--- WRITTEN PROBLEM ---
Copy the lines below word for word, without the pictures.
______
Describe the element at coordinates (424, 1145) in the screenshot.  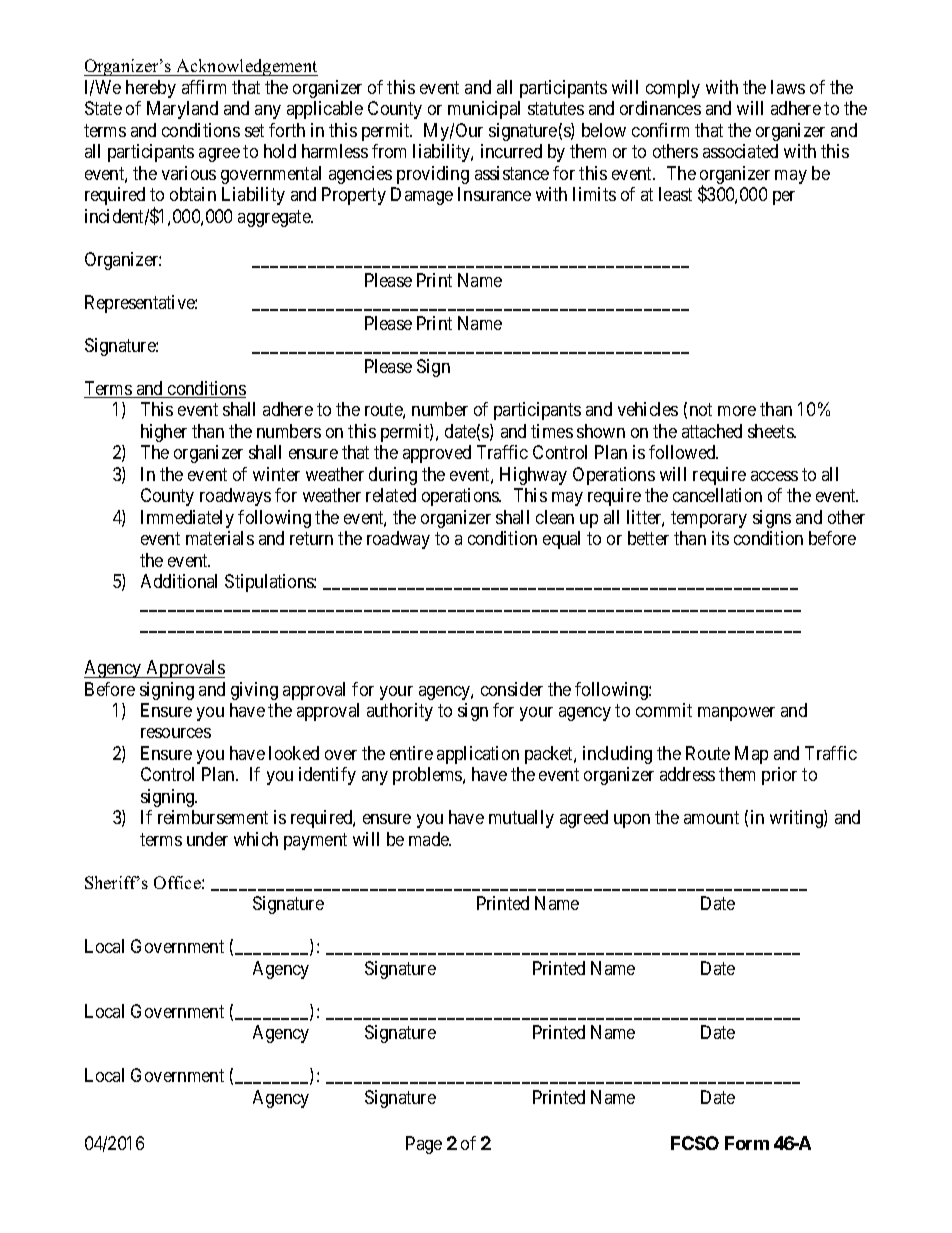
I see `Page` at that location.
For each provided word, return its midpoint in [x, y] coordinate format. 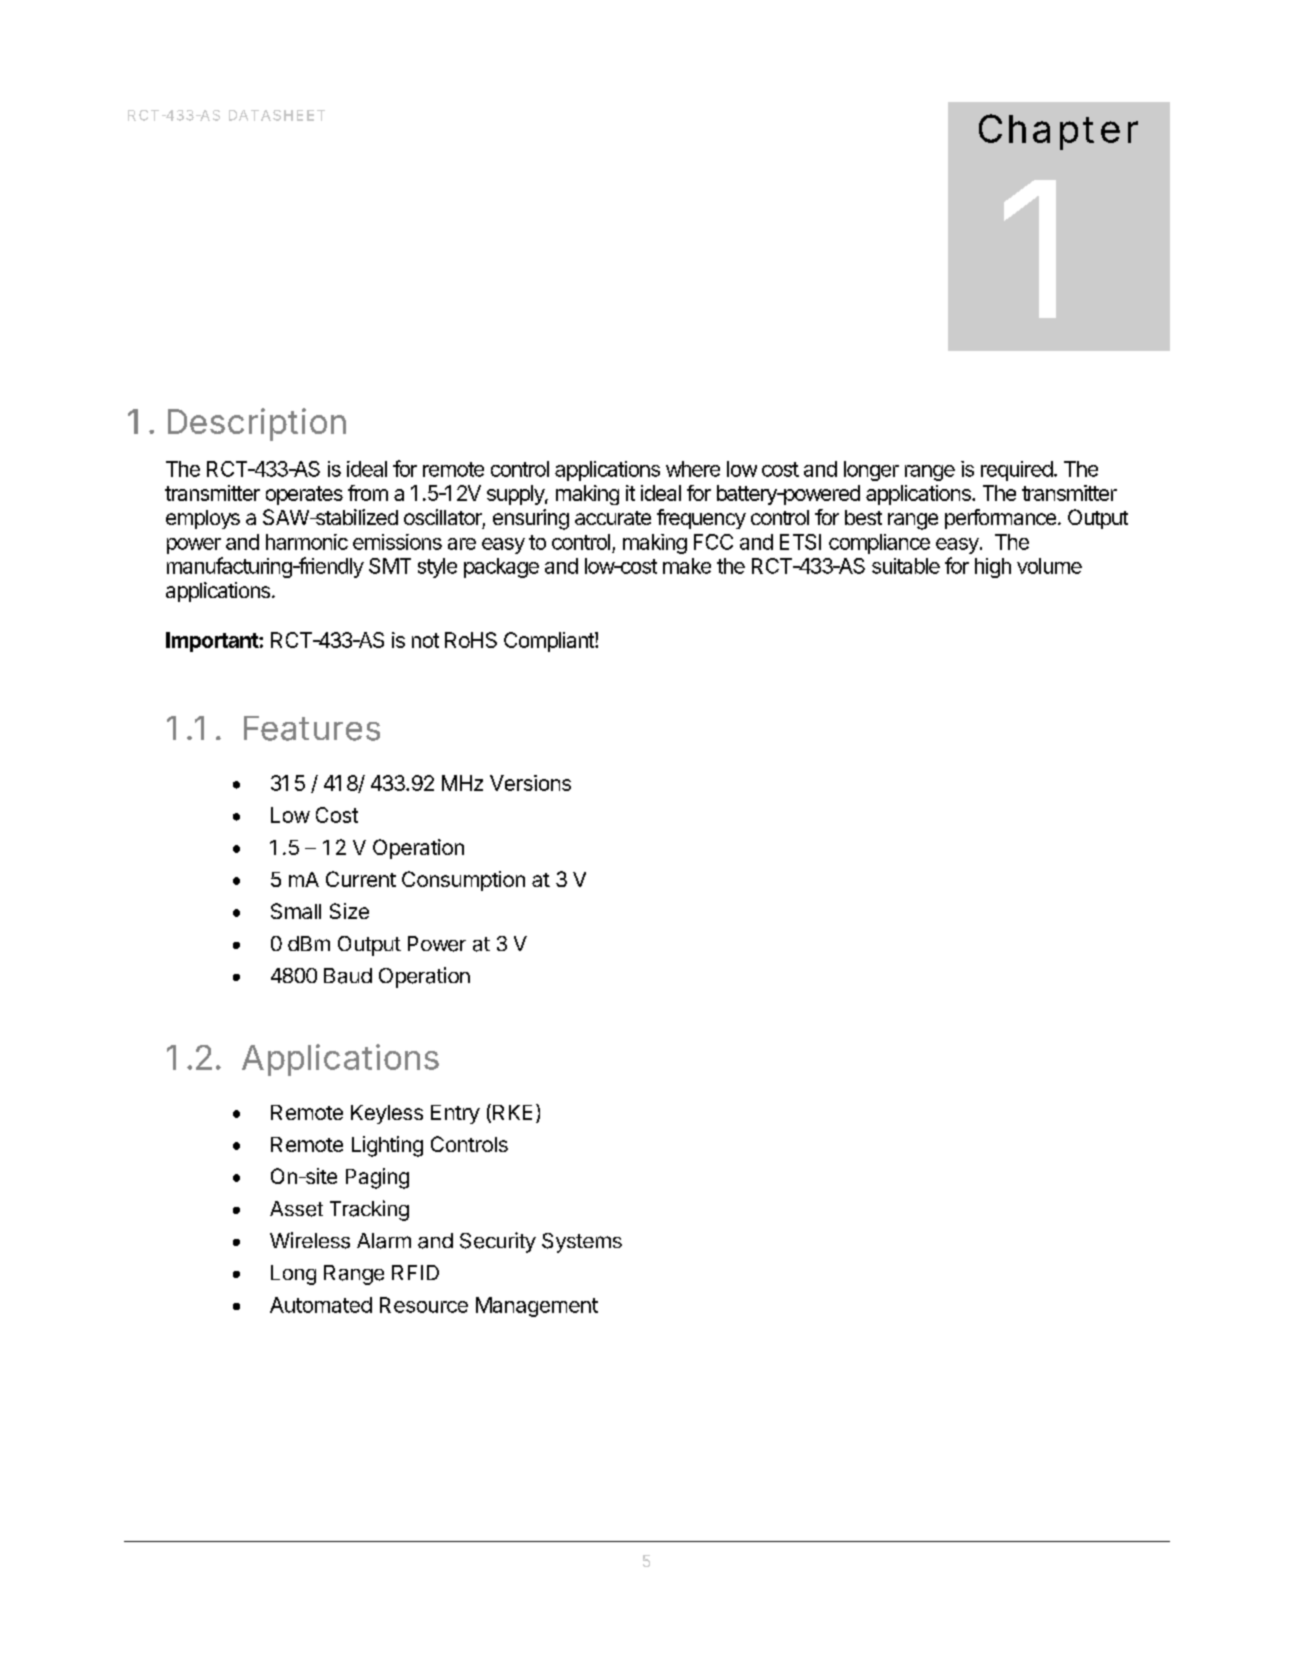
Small [296, 911]
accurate [613, 518]
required [1017, 471]
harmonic [307, 542]
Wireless [310, 1240]
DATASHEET [277, 115]
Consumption [463, 881]
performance [1000, 519]
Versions [530, 783]
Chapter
______
--- FULL ANSWER ---
Describe the element at coordinates (424, 1145) in the screenshot.  
I see `Page` at that location.
For each provided word, return its midpoint in [x, y] coordinate format. 
Small [296, 911]
accurate [613, 518]
required [1017, 471]
harmonic [307, 542]
Wireless [310, 1240]
DATASHEET [277, 115]
Consumption [463, 881]
performance [1000, 519]
Versions [530, 783]
Chapter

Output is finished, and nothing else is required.